By March 14, 2024No Comments

The European Parliament has given the final nod to far-reaching rules on artificial intelligence that the EU hopes will both harness innovation and defend against harms.

The law, known as the “AI Act”, was first proposed in April 2021 by the European Commission, the EU’s executive arm.

But it was only after Microsoft-funded ChatGPT burst onto the scene in late 2022 that the real AI contest began – and also the race to regulate.

China and the United States last year introduced regulation on AI but the European Union’s law is the most comprehensive.

The EU will take a staggered approach to applying the law.

Outright bans on forms of AI considered highest-risk will kick in later this year, while rules on systems like ChatGPT will apply 12 months after the law enters into force, and the rest of the provisions in 2026.

AI models

As EU negotiators debated the text, tensions within and lobbying from outside were at their highest over how to regulate general-purpose AI models, like chatbots.

Developers of such models will have to give details about what content they used – such as text or images – to train their systems and comply with EU copyright law.

There are a greater set of requirements for models, for example OpenAI’s latest ChatGPT-4 and Google’s Gemini, that the EU says pose “systemic risks”.

Those risks could include causing serious accidents, being misused for far-reaching cyberattacks, or to propagate harmful biases online.

Companies offering these technologies must assess and mitigate the threats, track and report serious incidents – like deaths – to the commission, take action to ensure cybersecurity and give details about their models’ energy consumption.

The commission has already established the AI office that will enforce the rules on general-purpose AI.

Risk-based approach

The EU looks at AI systems from the perspective of risk to democracy, public health, rights and the rule of law.

High-risk products such as medical devices, those used in education or systems used in key infrastructure like water, face more obligations to mitigate any danger.

For example, high-risk providers must develop the systems with quality data, ensure human oversight and maintain robust documentation.

Even after they place their product on the market, providers have to keep a close eye.

EU citizens will have the right to complain about AI systems, while public bodies must register the high-risk AI systems they deploy in a public EU database.

Breaking the rules can be costly.

The EU can slap AI providers with fines ranging between 7.5 million and 35 million euros, or between 1.5 and 7% of a company’s global turnover, depending on the size of the violation.

The rules also stipulate that citizens should be aware when they are dealing with AI.

For example, deepfake images produced using AI must be labelled as such while chatbots must say that they are AI-powered in their interactions.


There are some types of AI banned by the EU because the risks they pose are considered too great.

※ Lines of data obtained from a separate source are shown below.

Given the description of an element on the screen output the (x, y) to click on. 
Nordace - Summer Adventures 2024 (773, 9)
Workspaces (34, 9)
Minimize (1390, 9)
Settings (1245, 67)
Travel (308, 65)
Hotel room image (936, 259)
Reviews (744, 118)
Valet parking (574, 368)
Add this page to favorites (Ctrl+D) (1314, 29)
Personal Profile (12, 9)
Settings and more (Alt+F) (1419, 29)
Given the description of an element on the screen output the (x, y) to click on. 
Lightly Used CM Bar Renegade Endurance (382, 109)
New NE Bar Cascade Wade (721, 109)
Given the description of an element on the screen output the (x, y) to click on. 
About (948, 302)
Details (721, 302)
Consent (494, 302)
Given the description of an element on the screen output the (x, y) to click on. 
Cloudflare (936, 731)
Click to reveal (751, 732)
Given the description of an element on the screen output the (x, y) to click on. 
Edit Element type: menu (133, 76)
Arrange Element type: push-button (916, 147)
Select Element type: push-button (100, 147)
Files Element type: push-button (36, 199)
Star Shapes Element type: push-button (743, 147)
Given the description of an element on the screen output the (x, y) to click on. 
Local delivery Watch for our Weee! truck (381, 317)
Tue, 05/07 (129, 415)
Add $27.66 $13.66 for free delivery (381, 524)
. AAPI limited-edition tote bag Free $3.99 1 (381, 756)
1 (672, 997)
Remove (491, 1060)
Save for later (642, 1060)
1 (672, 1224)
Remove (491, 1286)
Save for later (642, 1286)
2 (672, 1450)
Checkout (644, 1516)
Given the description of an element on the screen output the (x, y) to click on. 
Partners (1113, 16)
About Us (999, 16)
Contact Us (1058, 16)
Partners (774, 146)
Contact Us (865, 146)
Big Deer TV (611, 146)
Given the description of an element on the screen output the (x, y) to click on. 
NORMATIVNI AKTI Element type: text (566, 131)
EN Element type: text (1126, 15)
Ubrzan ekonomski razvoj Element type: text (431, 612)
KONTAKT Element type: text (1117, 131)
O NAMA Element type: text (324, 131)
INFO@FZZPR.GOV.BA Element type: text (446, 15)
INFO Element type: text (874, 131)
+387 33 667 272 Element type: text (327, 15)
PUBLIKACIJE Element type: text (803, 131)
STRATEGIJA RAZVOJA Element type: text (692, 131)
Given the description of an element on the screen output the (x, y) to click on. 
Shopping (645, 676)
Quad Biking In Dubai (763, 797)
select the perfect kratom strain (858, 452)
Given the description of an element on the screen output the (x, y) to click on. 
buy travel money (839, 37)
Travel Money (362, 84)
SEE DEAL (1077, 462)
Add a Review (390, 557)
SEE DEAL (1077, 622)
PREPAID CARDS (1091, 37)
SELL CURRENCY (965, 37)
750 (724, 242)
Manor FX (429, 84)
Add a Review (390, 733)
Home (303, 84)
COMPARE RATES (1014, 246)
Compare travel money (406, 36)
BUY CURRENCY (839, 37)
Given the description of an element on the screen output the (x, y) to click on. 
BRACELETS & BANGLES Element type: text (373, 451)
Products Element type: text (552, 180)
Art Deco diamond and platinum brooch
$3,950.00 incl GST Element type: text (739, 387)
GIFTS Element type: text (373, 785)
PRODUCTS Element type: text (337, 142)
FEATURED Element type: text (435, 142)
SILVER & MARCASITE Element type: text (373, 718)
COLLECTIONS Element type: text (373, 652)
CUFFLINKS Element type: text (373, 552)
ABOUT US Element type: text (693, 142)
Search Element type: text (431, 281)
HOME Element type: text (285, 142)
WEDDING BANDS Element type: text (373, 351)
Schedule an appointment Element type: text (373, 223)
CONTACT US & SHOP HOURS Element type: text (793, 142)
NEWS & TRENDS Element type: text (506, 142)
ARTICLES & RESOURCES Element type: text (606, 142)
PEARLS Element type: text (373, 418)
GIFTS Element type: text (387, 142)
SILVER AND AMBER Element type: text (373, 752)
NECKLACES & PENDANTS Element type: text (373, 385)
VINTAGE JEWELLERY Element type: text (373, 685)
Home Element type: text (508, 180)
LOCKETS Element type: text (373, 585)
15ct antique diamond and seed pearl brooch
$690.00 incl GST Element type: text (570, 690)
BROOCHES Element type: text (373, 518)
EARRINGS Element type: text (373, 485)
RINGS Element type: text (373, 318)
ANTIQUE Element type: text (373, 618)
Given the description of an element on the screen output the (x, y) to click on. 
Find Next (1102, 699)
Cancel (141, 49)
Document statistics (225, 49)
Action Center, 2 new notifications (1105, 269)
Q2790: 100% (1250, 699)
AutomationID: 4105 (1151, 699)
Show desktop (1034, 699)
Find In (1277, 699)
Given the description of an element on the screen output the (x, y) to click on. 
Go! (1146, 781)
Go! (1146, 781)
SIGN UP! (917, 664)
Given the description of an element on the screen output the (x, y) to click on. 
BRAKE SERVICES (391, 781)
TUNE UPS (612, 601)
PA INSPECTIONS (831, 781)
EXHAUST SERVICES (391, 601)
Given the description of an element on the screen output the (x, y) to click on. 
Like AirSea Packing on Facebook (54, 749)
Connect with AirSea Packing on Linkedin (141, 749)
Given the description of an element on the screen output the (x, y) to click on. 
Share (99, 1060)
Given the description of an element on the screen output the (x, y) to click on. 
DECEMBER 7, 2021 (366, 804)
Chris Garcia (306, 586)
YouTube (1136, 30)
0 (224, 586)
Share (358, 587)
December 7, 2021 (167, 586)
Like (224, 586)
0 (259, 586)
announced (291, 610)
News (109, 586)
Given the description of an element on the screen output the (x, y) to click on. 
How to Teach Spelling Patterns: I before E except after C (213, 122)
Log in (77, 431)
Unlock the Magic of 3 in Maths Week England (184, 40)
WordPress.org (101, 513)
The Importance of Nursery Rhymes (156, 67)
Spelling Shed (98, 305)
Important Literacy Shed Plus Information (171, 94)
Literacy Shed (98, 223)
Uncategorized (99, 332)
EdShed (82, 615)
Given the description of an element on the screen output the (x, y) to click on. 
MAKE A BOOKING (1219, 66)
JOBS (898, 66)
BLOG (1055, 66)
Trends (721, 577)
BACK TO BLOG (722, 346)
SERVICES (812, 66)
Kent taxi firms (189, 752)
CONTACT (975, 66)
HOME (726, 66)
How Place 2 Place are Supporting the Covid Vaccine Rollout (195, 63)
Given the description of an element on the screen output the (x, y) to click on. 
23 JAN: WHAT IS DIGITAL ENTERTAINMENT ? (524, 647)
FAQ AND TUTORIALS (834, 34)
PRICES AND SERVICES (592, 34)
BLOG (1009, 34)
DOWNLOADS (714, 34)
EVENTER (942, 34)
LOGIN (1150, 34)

These include predictive policing, emotion recognition systems in workplaces or schools and social scoring systems that assess individuals based on their behaviour.

The law also bans police officers using real-time facial recognition technology, with exceptions for law enforcement if they are searching for an individual convicted or suspected of a serious crime, such as rape or terrorism.

Police can ask to use the technology to find victims of kidnapping or trafficking – subject to approval from a judge or another judicial authority, and for a use limited in time and location.